Die Räume der Volkshochschule, die Unterrichtsmaterialien und auch sein Gehalt – all das sind Kostenfaktoren für eine Unterrichtseinheit. Sie ist das „Produkt“ der Volkshochschule und kostet den Bezirk 51,73 Euro. 2006 darf sie nur noch 48,14 Euro kosten. Jugendsozialarbeit ist billiger: 38,12 Euro die Stunde. Eine Unterrichtseinheit der Musikschule soll dann nur 24,97 Euro kosten. Eigentlich müsste sich der Mann von der Volkshochschule bewegen. Denn wer weiß schon, ob die BürgerInnen Jugendsozialarbeit oder die Musikschule wichtiger finden könnten als den Unterricht an der Volkshochschule? Doch der Mann von der Volkshochschule regt sich kaum.

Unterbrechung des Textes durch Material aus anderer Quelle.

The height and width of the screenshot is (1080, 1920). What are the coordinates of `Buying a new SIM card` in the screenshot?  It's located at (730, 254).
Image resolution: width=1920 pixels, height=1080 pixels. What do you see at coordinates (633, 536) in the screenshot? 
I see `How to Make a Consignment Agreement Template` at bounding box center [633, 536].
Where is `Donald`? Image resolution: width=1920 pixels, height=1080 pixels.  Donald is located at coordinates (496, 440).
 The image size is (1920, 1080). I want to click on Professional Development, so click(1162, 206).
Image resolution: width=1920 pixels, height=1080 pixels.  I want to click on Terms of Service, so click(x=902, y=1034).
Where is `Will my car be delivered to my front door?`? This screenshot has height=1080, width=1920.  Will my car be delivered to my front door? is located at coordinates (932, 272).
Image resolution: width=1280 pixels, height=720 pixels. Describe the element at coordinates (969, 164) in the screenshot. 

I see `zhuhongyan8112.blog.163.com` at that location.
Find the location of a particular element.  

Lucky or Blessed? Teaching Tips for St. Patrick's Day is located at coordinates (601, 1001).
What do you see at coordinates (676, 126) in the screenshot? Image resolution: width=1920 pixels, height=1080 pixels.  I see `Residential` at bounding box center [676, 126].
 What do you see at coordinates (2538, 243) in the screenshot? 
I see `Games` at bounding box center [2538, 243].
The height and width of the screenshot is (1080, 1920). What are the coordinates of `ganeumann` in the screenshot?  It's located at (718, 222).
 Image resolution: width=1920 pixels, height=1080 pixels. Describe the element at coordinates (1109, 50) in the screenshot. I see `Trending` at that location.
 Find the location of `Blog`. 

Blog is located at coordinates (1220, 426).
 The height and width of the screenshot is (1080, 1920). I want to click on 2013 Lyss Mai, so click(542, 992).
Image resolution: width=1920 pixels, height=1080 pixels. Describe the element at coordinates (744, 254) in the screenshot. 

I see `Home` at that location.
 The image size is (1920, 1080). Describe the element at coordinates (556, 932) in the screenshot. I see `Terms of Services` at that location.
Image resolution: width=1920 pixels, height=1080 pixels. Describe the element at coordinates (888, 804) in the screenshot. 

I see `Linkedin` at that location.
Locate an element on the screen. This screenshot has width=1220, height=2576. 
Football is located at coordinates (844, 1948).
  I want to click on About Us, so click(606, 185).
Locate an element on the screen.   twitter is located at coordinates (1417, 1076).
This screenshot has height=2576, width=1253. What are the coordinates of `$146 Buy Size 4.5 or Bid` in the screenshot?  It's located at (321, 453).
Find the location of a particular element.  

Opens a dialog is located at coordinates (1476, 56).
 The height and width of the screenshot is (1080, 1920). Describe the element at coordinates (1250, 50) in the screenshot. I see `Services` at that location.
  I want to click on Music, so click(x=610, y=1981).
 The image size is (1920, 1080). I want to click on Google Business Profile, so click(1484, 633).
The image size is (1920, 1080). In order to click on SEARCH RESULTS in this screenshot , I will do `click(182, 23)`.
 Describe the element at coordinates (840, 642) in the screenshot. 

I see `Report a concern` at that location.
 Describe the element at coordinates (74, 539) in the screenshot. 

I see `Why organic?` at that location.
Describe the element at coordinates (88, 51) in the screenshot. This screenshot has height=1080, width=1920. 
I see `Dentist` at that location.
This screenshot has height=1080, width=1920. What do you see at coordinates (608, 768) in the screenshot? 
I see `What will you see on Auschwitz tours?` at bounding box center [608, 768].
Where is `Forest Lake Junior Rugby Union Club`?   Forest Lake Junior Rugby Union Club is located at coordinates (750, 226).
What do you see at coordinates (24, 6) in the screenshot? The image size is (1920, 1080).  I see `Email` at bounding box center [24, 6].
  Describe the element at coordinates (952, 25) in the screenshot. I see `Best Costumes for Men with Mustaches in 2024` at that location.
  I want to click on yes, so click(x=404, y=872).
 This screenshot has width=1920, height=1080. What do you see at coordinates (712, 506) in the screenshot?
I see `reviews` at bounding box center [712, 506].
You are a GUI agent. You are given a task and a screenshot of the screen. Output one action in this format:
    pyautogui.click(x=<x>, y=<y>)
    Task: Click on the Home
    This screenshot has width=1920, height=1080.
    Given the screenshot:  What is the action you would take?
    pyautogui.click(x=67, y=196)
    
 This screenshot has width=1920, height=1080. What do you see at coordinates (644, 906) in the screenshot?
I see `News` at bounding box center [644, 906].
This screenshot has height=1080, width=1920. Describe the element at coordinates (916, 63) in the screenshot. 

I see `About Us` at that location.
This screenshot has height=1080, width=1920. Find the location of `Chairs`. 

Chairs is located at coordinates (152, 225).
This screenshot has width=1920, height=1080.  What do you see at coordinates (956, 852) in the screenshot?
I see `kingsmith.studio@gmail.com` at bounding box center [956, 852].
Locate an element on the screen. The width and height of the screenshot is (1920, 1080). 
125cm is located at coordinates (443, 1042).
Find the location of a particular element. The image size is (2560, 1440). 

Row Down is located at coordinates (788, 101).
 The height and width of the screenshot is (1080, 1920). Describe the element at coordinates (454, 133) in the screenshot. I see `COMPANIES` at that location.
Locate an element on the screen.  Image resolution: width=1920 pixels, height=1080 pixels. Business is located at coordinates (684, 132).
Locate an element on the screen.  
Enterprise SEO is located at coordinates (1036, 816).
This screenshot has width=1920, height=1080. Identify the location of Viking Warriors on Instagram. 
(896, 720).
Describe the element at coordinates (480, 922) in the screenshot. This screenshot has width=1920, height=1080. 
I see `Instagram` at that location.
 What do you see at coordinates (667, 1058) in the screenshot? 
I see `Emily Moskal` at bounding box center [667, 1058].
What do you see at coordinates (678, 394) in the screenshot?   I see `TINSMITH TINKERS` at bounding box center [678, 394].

Der Mann mit Glatze malt jetzt Ausrufezeichen.

Und in den einzelnen Foren wird diskutiert: „Also, Herr Bolz, Ihre Sprayerwand, die ist doch Quatsch!“, schüttelt Bodo Rosahl im kleinen Kreis den Kopf. „Früher haben wir Fahrräder repariert, heute lassen sich die Kids eben anders aus“, sagt Winfred Bolz. „Warum kann man es nicht wie früher machen?“, fordert Rosahl. Ron Rodriguez merkt leise an: „Wenn sie nur sprayen dürften, dann würden viele Jugendliche das Schmieren lassen.“ – „Die würden doch trotzdem immer drüber schmieren.“ – „Nicht, wenn sie genug Platz bekommen.“ – „Ja soll denn die ganze Stadt verschandelt werden?“ – „Vielleicht nicht die ganze Stadt. Und auch nicht verschandelt. Vielleicht reicht es, wenn einfach mehr Flächen zur Verfügung stehen, die monatlich neu zum Sprayen freigegeben werden. Das Ganze mit einem Wettbewerb verbinden. Das schafft Raum und verhindert vielleicht ein paar Schmierereien.“ Bolz: „Eine gute Idee, Ron!“ Rosahl: „Hm. Dann machen wir’s so!“ Es sind Gespräche wie diese, die im Dissens sanft vereinen. Rosahl sagt später, er habe nicht gegen Bolz gestimmt. Er höre nur schlecht auf dem rechten Ohr.

Zwischen den Beamtenpalmen sitzen und stehen Kleingruppen und formen Ideen. Sprayerwände. Gehörlosenhilfen. Mehr Schulbücher in Bibliotheken. Mehr Bänke in die Parks. Ein Heimatmuseum als Werbeträger. Identitätsstiftende Orte, all so was. Idee um Idee. Mit Abstand die beste ist für heute Abend bestimmt: die Förderung von Seniorenarbeit mit generationsübergreifendem Ansatz. Auf dem entsprechenden Vorschlagszettel kleben am Ende die meisten Wertungspunkte, das steht ganz oben auf der Liste von Lichtenberg-Nord. Ältere sollen Jungen helfen, Jüngere können Älteren helfen. Das müsste nicht einmal viel kosten. Rons Jugendclub schafft es auf Platz drei. Er will jetzt anpacken. Bolz tut das längst, pflanzt Bäume an der Schule seiner Tochter. Bodo Rosahl hebt eine Heftzwecke vom Boden auf, damit niemand hineintritt. Er will wiederkommen.